> [Page excerpt]:
★ ★ ★ ★ ★

I had the weirdest sex dream last night ... |
It's high praise to claim that any one of Haney's scripts was particularly more bizarre than any of the others, but "So Thunders the Cannoneer!" (Apr-May 1968, Brave and the Bold vol.1 No.77) - a product of the high-camp era inspired by the Batman TV show - is definitely in the running. The Batman and the Atom fighting circus performers on a train full of the Western world's greatest treasures? I'm in, pass the popcorn.
I'm alarmed that Batman's knowledge of chemistry was all gleaned from high school. |
Then there's the performers at the Dulcamora Grand Imperial Circus, an international assemblage of circus talent with such a deep roster that it's got two competing glamorous midgets on staff. In fact, the competition between Lili de le Pooche and her rival Queen Bee ("Tops in midgetdom" at half an inch shorter) provides an opportunity for the issue's main villain, the Cannoneer!
"With eyes like gun muzzles and a voice like a snapping rifle bolt," the Cannoneer is a human cannonball type with spring-loaded titanium shoes designed to absorb any impact and an aerodynamic hat which basically resembles a silver dildo. Own your look, is the takeaway from this. Armed with the ability to be shot out of a cannon - which is, to be honest, an ability we all have to some degree of success - the Cannoneer sets his sights on robbing the Brotherhood Express.

★ ★ ★ ★ ★

> [Task brief]: Update the stretch of the comic review from "I had the weirdest" through "pass the popcorn.", replacing "popcorn" with "peanuts". The material placed after this point is separate from the comic review.

★ ★ ★ ★ ★

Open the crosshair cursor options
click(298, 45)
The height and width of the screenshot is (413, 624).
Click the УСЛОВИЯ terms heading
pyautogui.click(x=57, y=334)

★ ★ ★ ★ ★

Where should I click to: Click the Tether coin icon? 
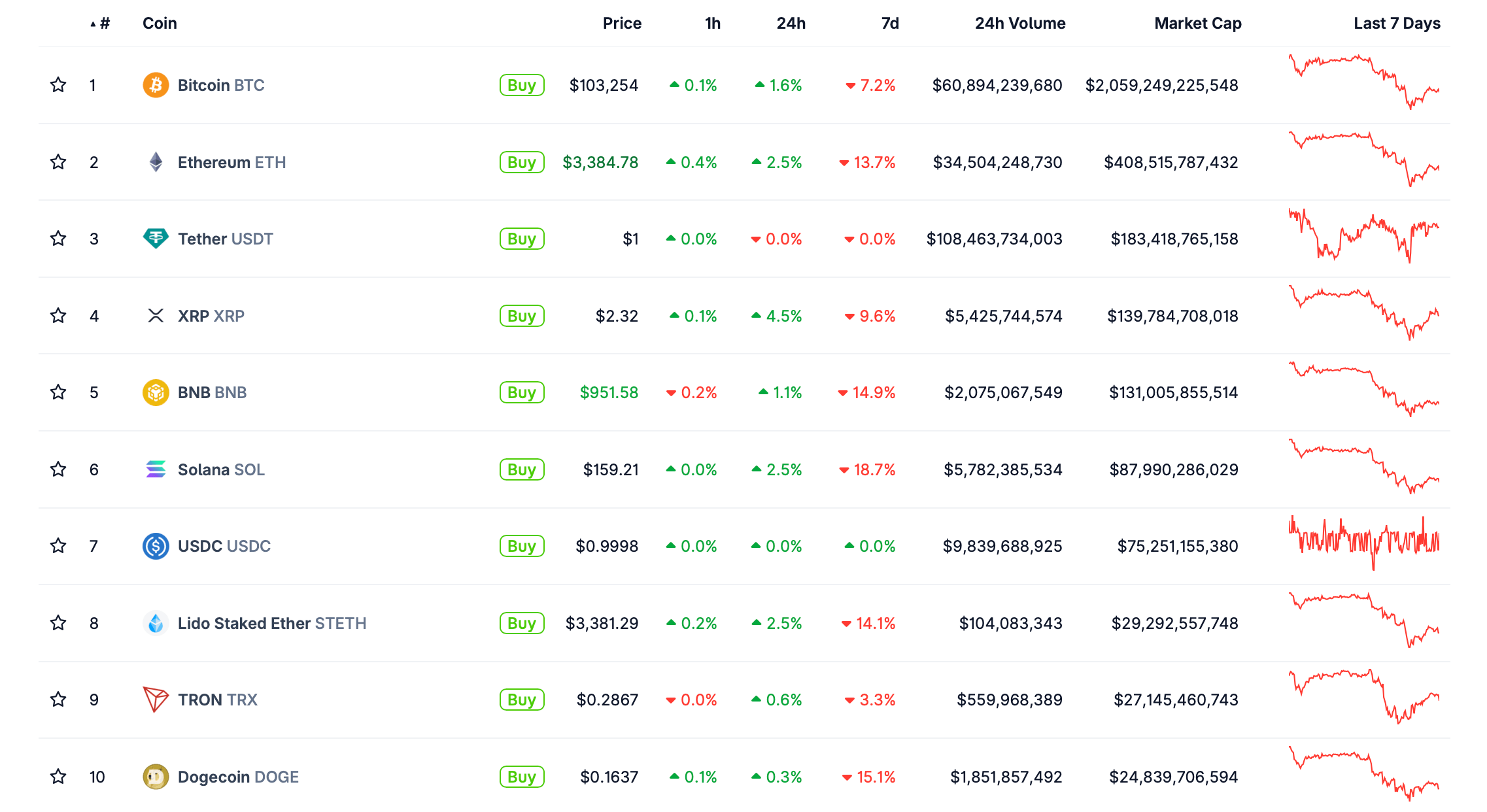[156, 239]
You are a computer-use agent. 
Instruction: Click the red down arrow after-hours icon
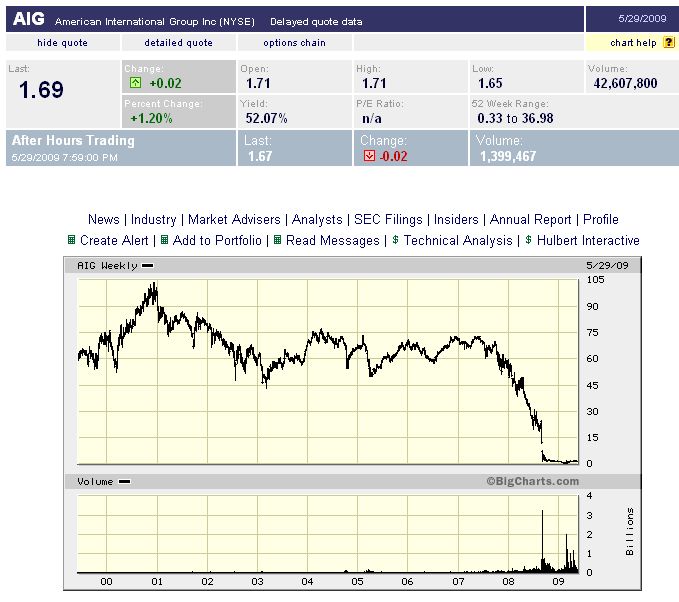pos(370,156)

★ ★ ★ ★ ★

> [Response below]:
I had the weirdest sex dream last night ... |
It's high praise to claim that any one of Haney's scripts was particularly more bizarre than any of the others, but "So Thunders the Cannoneer!" (Apr-May 1968, Brave and the Bold vol.1 No.77) - a product of the high-camp era inspired by the Batman TV show - is definitely in the running. The Batman and the Atom fighting circus performers on a train full of the Western world's greatest treasures? I'm in, pass the peanuts.